The government exhibited inadequate efforts to assist victims during the reporting period, and relied on NGOs and international organizations to provide the bulk of assistance to trafficking victims. The government does not operate victim shelters dedicated to trafficking victims, and a small trafficking shelter which had existed in Puerto Iguazu closed due to diminished government funding. Trafficking victims are referred by government offices to other shelters, space permitting. The quality and level of victim care varies by province. On the federal level, the attorney general's office coordinated victim-assistance policy and offered victims willing to prosecute their traffickers with access to medical and psychological treatment, legal counseling, and referrals to other sources of assistance. In April 2007, the government expanded an existing violence hotline to assist trafficking victims, and more then 100 complaints were referred to the federal attorney general's office. Argentine authorities encourage victims to assist with the investigation and prosecution of their traffickers, but some victims were reluctant to do so because of shame or fear of reprisals from their traffickers. Additional training for police and prosecutors on sensitive victim interviewing techniques, in addition to providing victims with greater government or NGO support during court proceedings, should assist with encouraging victims to confront and prosecute their traffickers. Similarly, establishment of a secure witness protection program, as provided in Argentina's new anti-trafficking law, would assist prosecution efforts. During the reporting period, the federal government provided a small amount of assistance to anti-trafficking NGOs. The government did not systematically and proactively identify trafficking victims among vulnerable populations, such as prostituted women in brothels or criminal detainees. There were reports of victims jailed or otherwise penalized for unlawful acts committed as a direct result of their being trafficked. Although the government does not have a formal visa for foreign trafficking victims, foreign victims are not typically deported. In addition, citizens of Mercosur member or associate states can obtain temporary residency in Argentina under Argentine immigration law.

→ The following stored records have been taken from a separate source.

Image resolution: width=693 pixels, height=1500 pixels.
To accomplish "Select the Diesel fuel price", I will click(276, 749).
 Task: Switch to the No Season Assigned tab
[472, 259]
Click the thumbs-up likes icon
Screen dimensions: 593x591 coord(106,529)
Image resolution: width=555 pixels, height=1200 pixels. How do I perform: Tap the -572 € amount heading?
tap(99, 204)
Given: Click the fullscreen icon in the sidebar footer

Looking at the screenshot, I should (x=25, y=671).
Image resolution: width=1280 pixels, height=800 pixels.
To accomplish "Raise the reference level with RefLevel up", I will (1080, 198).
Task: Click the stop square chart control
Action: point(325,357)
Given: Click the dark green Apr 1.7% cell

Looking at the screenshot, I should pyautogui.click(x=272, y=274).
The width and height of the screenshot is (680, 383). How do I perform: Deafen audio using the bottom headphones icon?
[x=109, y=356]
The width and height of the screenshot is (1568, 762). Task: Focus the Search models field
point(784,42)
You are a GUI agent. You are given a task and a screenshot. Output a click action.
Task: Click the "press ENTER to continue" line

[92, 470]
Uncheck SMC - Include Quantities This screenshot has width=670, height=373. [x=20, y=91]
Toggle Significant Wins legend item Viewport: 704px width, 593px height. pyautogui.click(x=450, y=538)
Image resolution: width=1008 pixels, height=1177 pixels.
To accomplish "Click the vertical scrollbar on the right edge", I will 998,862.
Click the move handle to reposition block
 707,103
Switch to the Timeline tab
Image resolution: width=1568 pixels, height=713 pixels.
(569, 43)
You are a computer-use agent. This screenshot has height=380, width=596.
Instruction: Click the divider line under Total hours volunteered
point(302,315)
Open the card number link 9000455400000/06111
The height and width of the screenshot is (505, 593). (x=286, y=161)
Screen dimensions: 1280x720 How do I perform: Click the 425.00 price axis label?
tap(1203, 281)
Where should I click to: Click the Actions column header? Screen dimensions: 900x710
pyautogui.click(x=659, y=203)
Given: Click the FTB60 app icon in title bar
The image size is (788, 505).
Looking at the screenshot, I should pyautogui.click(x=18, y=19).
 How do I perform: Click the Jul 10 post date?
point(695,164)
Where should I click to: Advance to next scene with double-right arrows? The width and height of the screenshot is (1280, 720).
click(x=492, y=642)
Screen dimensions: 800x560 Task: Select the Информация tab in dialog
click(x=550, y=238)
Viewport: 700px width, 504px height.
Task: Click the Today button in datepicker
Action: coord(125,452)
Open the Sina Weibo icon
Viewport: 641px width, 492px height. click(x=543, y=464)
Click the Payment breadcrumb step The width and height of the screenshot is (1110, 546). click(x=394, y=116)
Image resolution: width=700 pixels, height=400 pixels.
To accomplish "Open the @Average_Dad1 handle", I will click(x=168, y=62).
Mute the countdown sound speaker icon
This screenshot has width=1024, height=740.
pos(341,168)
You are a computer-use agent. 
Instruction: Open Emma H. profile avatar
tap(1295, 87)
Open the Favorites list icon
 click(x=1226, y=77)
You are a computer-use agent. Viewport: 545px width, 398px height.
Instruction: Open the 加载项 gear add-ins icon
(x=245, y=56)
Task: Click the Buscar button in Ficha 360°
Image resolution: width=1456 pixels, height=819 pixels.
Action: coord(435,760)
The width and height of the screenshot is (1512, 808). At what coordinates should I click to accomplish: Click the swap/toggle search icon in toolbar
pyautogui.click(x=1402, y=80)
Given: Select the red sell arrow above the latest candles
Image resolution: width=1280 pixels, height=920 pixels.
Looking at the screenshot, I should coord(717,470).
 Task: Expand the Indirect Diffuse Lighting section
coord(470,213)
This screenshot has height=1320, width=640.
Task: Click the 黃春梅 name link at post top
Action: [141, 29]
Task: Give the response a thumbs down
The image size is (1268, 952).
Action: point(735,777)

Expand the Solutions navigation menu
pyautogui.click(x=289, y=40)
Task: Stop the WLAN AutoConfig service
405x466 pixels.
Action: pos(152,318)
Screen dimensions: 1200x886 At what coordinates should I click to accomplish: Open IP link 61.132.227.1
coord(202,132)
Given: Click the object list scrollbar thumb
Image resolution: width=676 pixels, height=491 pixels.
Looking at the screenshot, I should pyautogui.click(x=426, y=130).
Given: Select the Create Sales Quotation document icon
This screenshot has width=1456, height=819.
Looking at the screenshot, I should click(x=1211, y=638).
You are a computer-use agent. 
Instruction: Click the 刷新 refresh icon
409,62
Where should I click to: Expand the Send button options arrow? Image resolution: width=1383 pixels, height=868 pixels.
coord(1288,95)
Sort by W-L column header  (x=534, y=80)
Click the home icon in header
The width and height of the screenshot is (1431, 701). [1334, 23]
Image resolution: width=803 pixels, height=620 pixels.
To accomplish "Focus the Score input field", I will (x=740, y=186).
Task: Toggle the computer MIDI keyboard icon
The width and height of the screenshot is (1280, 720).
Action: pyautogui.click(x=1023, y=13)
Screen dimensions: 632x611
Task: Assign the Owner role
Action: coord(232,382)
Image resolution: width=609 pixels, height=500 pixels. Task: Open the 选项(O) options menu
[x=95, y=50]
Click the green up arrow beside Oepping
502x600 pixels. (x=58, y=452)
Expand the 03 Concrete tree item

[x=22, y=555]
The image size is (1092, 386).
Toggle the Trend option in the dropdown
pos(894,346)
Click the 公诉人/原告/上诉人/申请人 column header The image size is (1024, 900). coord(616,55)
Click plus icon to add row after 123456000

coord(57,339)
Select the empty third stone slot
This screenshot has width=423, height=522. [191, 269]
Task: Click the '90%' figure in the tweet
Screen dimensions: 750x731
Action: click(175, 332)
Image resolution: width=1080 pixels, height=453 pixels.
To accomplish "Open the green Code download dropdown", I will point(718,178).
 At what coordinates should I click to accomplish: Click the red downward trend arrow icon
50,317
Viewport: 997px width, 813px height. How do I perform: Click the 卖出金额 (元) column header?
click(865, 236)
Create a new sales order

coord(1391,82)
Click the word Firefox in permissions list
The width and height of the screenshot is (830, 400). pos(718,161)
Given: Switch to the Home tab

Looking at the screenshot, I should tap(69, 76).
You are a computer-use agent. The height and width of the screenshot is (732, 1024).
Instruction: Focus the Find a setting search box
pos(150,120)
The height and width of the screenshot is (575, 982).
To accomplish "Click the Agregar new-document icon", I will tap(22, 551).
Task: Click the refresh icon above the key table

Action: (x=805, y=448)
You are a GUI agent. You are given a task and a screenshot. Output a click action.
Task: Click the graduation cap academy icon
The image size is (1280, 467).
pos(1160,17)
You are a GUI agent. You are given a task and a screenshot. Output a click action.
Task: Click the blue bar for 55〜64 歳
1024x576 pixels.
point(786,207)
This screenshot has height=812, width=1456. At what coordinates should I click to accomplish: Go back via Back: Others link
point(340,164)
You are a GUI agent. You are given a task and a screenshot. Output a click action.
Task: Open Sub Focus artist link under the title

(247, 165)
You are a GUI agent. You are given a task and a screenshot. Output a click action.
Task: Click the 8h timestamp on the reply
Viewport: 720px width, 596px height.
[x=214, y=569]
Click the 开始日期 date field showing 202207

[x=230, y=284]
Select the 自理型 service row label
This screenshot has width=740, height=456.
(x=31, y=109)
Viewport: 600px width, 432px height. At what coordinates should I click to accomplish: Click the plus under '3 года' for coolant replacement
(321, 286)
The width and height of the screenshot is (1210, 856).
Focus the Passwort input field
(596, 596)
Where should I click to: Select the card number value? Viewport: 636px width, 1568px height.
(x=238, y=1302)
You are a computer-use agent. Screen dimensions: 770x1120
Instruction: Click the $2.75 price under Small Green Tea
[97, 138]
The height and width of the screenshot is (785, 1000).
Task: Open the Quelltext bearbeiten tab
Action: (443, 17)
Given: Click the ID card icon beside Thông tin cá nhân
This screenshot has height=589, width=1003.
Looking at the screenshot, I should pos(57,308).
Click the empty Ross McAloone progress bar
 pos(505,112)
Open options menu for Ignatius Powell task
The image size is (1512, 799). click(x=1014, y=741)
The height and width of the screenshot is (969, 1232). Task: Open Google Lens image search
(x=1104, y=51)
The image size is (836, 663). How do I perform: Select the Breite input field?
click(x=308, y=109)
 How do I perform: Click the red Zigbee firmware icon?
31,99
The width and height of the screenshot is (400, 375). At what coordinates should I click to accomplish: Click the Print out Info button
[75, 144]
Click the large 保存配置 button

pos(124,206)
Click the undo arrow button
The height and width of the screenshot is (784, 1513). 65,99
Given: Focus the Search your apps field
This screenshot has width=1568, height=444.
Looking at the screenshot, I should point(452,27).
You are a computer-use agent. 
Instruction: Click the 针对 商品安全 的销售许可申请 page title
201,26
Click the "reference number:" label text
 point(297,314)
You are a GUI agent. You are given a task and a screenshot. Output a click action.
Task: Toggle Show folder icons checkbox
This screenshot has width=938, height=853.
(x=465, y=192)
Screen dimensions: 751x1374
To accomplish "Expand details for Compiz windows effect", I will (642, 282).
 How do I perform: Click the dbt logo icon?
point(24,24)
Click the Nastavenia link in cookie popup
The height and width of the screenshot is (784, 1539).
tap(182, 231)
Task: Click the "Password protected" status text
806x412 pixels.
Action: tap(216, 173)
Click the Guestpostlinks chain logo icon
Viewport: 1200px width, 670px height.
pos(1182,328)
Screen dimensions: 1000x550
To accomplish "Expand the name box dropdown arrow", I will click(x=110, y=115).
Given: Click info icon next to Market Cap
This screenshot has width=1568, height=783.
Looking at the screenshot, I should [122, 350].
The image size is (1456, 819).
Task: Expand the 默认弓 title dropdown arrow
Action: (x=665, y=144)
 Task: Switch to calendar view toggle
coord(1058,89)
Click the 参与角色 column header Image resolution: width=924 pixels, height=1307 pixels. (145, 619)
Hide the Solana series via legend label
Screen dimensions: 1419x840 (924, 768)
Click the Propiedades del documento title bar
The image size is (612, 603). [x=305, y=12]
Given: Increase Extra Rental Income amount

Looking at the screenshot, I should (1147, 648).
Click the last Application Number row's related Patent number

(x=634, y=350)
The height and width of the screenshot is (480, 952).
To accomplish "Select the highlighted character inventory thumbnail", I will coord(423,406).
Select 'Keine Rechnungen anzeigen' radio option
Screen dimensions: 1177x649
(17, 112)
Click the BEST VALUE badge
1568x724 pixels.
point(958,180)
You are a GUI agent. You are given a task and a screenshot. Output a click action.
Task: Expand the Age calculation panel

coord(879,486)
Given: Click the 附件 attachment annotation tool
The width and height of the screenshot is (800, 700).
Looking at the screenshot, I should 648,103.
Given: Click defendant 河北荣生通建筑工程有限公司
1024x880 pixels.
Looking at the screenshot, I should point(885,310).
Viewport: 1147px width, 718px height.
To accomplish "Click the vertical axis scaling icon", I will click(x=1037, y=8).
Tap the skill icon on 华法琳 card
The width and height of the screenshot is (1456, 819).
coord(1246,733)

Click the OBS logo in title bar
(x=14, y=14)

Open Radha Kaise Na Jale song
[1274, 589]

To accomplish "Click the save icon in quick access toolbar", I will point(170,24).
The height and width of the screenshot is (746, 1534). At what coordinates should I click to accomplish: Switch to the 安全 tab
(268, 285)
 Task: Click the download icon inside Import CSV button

The government maintained prevention activities during the reporting period. In October 2007, an interim executive decree was issued to coordinate federal governmental and NGO anti-trafficking efforts, provide victim assistance, and establish a national hotline, among other measures. These executive reforms should become effective once the national anti-trafficking law is implemented. The government lent support to an IOM-sponsored anti-trafficking media campaign featured on public television and on closed-circuit TVs in Buenos Aires' subway system warning citizens about the dangers of sexual and labor exploitation. One media spot explained how brothel "clients" can report suspected human trafficking activity. In an effort to reduce demand for commercial sex acts, the city of Buenos Aires and IOM continued a billboard campaign entitled: "Without Clients There is No Prostitution." The government also provided materials to local chambers of tourism, particularly in the tri-border area, to prevent child sex tourism. The city of Buenos Aires continued a prevention campaign against labor exploitation entitled: "Slavery Kills People." The campaign features a website and hotline through which citizens can report information on suspected sweatshops. Through greater media coverage and NGO and government efforts, public awareness about the dangers of human trafficking in Argentina appears to be increasing.